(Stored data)
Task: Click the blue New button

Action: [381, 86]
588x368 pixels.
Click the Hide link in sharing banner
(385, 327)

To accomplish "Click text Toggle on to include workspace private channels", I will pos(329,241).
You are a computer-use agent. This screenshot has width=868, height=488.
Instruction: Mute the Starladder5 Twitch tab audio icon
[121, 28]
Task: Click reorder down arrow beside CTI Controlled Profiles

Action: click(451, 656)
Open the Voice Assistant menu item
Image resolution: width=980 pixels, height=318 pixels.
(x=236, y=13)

---

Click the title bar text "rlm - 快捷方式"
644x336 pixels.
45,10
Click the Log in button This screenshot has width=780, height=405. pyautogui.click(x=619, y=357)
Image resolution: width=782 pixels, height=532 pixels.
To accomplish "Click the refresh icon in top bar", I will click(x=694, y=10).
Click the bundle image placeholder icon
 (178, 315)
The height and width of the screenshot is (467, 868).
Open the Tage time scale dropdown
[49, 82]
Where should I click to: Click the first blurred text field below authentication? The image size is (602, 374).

**EXERCISE INSTRUCTIONS**: What number of lines in the records contain the word "accomplish"? Answer with that number alone.

**ANSWER TO THIS PROBLEM**: 2